Der FDP-Abgeordnete Kammholz hatte bei der ersten Lesung des Gesetzes Anfang September schlichtweg geleugnet, daß diese Begriffe in dem FDP-Gesetzesentwurf enthalten sind. Eine Vorgehensweise, die ihm einerseits erlaubte, die FDP als liberale Partei hinzustellen und ihm andererseits nähere Ausführungen dazu ersparte.

Was denn nun darunter genau zu verstehen sei konnte trotz einiger Anstrengungen auch der stellvertretende Datenschutzbeauftrage Garstka am Mittwoch abend auf einem Diskussionsabend der Fachgruppe Richter und Staatsanwälte in der ÖTV nicht beantworten. Der FDP-Vertreter Jörg Reichardt bemühte sich erst gar nicht. Er kenne sich nicht aus, habe also nichts zu sagen und warte darauf, daß endlich die AL einen Entwurf vorlege.

Der kommt, versicherte ihm Wolfgang Wieland (AL), man habe erst auf den Senatsentwurf gewartet. Inzwischen existiert der Senatsentwurf, ist aber weder der Öffentlichkeit noch den Abgeordneten zugegangen. Dem Parlament soll er erst Anfang Dezember vorgelegt werden.
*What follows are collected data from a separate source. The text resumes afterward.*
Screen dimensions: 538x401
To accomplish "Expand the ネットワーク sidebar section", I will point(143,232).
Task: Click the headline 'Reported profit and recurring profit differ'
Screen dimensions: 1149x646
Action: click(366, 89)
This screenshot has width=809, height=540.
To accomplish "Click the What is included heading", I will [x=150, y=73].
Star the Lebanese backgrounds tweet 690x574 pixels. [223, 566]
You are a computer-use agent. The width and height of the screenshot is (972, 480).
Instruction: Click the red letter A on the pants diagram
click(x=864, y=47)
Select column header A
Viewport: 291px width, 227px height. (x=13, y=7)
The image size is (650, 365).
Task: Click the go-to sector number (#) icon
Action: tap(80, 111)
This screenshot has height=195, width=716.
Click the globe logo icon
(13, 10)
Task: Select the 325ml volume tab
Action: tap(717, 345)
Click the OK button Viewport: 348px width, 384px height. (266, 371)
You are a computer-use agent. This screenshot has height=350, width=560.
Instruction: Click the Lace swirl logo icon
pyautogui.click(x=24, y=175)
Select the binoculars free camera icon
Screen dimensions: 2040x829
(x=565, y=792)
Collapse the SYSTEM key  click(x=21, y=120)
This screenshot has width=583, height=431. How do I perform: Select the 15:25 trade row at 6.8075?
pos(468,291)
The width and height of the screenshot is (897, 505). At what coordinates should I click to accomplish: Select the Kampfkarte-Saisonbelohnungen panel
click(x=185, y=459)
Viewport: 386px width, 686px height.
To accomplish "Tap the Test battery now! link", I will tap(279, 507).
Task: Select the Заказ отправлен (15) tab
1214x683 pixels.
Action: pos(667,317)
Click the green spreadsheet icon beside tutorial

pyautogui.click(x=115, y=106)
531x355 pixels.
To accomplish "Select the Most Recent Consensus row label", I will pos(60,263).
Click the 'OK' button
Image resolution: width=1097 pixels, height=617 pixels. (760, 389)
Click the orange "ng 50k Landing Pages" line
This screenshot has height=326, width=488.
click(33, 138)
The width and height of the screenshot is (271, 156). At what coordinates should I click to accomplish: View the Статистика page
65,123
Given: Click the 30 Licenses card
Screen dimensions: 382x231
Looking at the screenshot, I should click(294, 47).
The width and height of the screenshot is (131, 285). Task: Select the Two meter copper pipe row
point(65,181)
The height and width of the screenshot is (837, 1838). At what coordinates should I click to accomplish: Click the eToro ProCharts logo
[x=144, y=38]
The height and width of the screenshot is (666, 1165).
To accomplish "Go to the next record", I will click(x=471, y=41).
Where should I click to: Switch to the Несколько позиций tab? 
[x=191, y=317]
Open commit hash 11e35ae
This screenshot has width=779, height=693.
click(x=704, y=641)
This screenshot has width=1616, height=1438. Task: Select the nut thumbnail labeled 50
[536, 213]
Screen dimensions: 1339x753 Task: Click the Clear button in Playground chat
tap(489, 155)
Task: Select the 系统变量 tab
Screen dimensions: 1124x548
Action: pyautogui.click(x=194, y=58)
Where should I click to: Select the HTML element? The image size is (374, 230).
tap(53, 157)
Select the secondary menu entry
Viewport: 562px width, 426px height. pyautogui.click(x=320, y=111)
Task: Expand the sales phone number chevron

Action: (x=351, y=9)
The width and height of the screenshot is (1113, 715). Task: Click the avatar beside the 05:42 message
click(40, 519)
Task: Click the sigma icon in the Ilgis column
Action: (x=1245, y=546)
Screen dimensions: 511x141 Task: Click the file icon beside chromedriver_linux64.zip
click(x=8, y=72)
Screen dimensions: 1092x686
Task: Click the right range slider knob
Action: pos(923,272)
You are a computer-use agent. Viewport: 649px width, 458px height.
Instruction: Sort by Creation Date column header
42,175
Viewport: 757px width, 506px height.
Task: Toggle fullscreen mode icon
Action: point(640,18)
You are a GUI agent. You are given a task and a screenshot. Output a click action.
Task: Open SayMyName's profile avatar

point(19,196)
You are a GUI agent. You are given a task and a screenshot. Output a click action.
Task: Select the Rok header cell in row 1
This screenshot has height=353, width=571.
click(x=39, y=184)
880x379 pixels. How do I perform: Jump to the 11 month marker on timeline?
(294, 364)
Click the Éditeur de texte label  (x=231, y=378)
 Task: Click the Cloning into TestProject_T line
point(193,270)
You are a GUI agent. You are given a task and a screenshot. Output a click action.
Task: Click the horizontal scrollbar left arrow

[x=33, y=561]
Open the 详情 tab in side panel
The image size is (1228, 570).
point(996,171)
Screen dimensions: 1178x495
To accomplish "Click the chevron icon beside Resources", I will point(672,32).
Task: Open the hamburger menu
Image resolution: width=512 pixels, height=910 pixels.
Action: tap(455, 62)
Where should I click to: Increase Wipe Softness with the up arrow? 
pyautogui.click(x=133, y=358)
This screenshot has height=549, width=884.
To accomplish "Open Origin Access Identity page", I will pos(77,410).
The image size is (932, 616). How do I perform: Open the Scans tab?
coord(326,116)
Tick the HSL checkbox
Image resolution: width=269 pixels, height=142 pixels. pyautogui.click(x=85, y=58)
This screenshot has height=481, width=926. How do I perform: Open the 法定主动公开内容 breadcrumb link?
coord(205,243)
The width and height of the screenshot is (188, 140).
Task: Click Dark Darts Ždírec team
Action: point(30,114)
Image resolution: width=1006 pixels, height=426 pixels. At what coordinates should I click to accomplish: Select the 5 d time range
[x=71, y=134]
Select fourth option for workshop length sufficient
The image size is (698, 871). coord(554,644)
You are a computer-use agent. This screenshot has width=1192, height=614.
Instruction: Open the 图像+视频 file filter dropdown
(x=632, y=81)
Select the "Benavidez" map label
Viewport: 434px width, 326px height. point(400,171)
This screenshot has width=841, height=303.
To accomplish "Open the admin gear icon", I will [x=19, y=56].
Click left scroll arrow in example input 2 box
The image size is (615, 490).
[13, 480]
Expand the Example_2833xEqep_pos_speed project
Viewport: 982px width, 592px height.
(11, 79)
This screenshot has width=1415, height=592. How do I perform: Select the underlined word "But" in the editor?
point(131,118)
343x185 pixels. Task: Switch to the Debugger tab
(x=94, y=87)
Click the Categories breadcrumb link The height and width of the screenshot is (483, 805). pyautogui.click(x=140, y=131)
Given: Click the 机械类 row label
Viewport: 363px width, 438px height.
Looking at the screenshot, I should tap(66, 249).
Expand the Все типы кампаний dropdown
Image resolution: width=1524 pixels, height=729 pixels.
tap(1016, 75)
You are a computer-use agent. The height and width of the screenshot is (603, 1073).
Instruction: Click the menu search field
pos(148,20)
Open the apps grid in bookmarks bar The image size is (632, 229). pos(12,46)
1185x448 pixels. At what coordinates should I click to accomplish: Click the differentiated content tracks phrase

Wolfgang Wieland hatte ein Exemplar des geheimgehaltenen Entwurfs ergattert, aus dem er vor den Juristen zitierte.

Als Überschrift über das Paragraphenwerk schlug er vor: „Die Daten sind frei - alles andere regelt die Polizei.“ Geregelt werden sollen mit dem Gesetzesentwurf vor allen Dingen besagte „vorbeugende Straftatenbekämpfung“, die „operativen Möglichkeiten“ der Polizei und die Speicherung der so erhobenen Daten. Grundsätzlich sind im Senatsentwurf Datenerhebungen zum Zwecke der „Gefahrenabwehr“ auch bei „anderen Personen“ als der verdächtigten möglich. Der Senat will die Gefahr bereits abwehren, wenn sie sich gegen „Sach und Vermögenswerte“ richtet. Eine Höchstzeit für Speicherung ist faktisch nicht vorgesehen: Alle Fristen für eine Speicherung können stets verlängert werden. Ob jemand im Senatssinne zur „terroristischen Bedrohung“ wird, weil er etwa „IWF angreifen“ oder „IWF verhindern“ an eine Häuserwand gesprüht hat, wird ihm oder ihr ewig verborgen bleiben. Ein Auskunftsrecht ist in dem diskutierten Gesetzesentwurf nicht vorgesehen.

Hansjürgen Garstka fand es aus datenschutzrechtlichen Gründen „eigentlich gar nicht verkehrt“, daß polizeiliche Befugnisse nunmehr auf Rechtsgrundlagen gestellt werden könnten, selbst wenn sie das festschreiben , was längst Realität sei.